▶ **Problem**:
Take the lines from the one with "This screenshot has height=664, width=835." through the last line of the material below and write them out exactly, without any pictures.

▶ **Extracted information**:
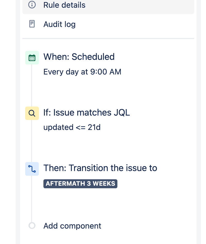The image size is (206, 244).
Task: Click the Rule details info icon
Action: coord(32,5)
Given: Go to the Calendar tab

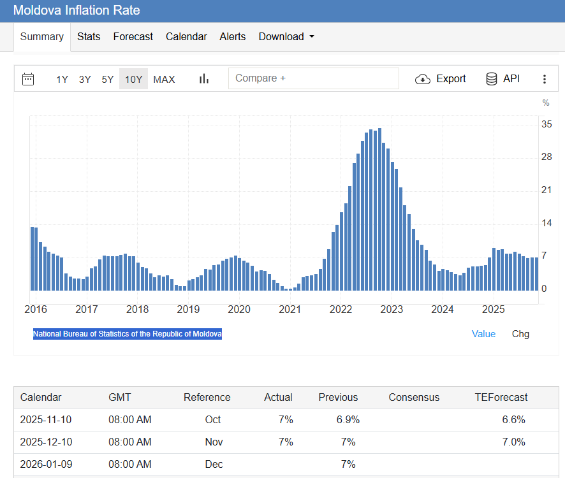Looking at the screenshot, I should pyautogui.click(x=186, y=36).
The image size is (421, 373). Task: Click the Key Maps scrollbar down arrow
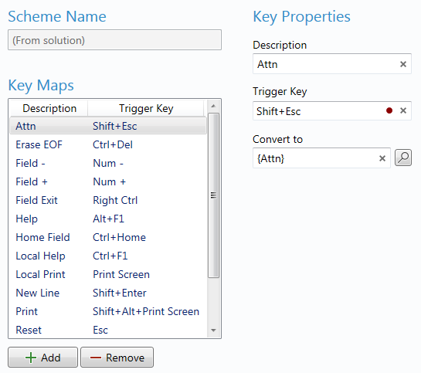(213, 331)
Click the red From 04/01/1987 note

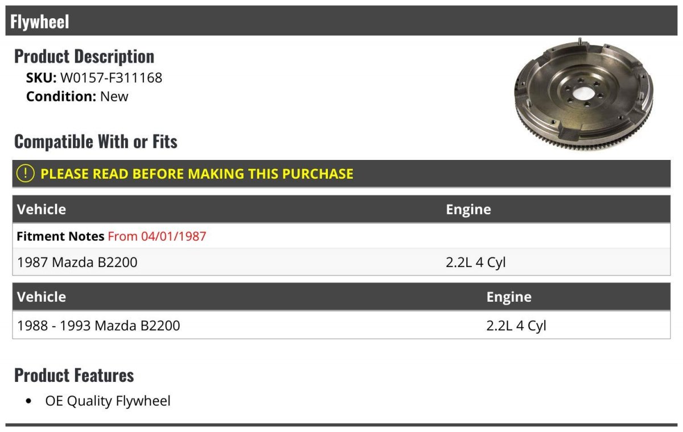click(x=157, y=236)
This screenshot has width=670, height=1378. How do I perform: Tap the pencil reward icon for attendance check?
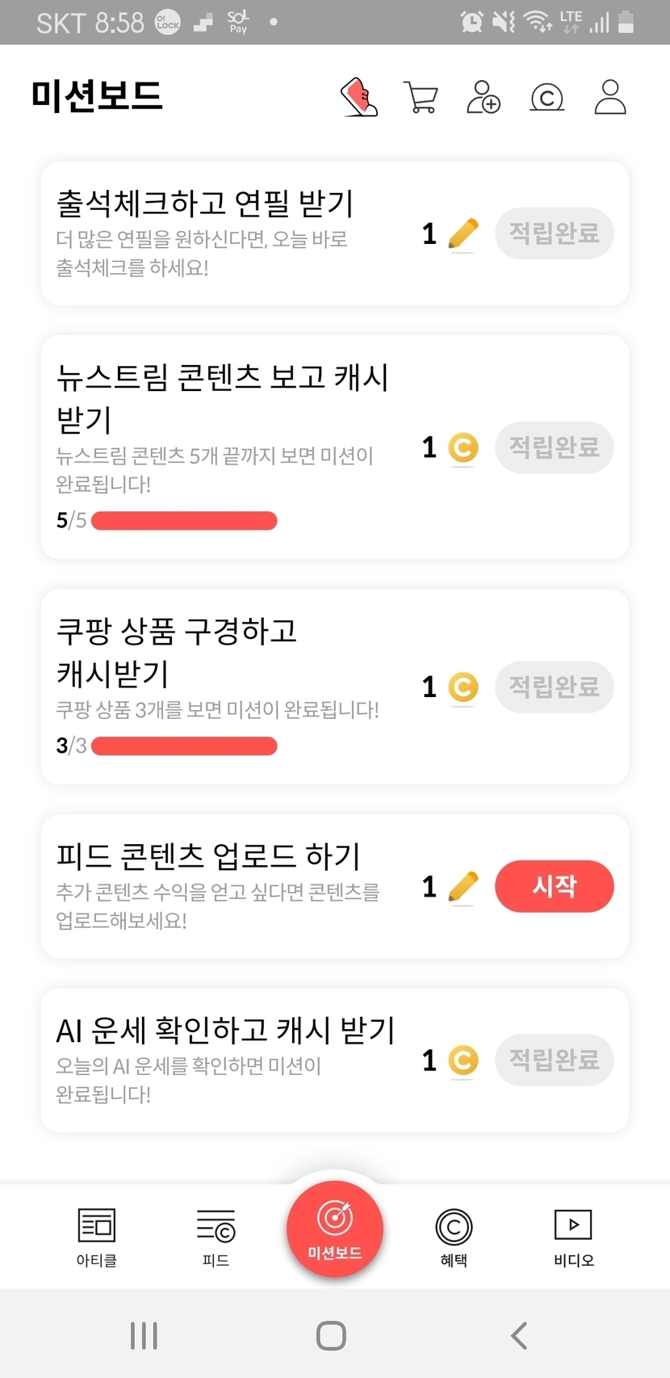463,234
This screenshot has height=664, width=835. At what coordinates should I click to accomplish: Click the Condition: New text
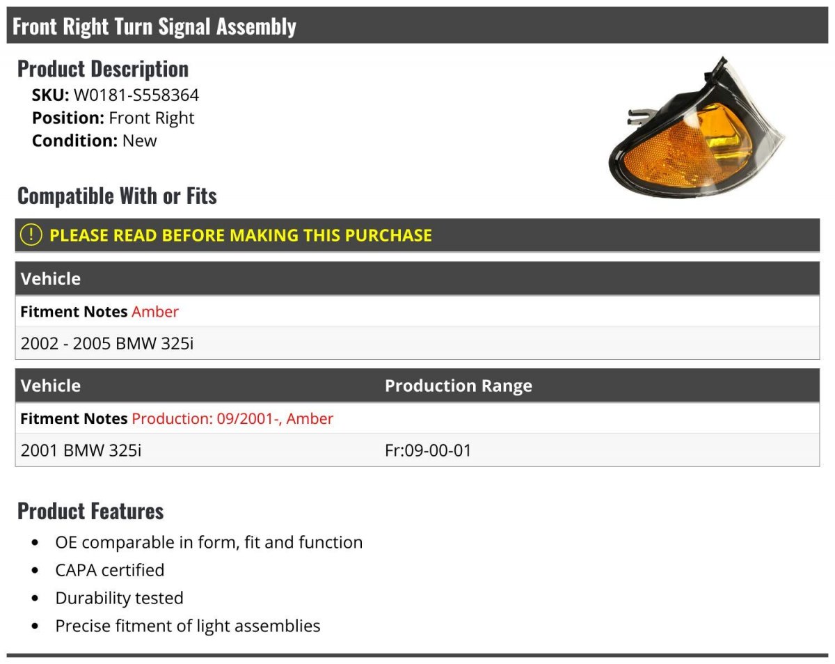(95, 141)

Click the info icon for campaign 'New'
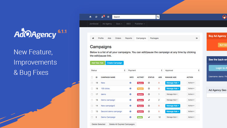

▶ **Solution to the exercise**:
This screenshot has height=664, width=835. At what coordinates should I click to accomplish: Click the Condition: New text
(95, 141)

Click the info icon for campaign 'New'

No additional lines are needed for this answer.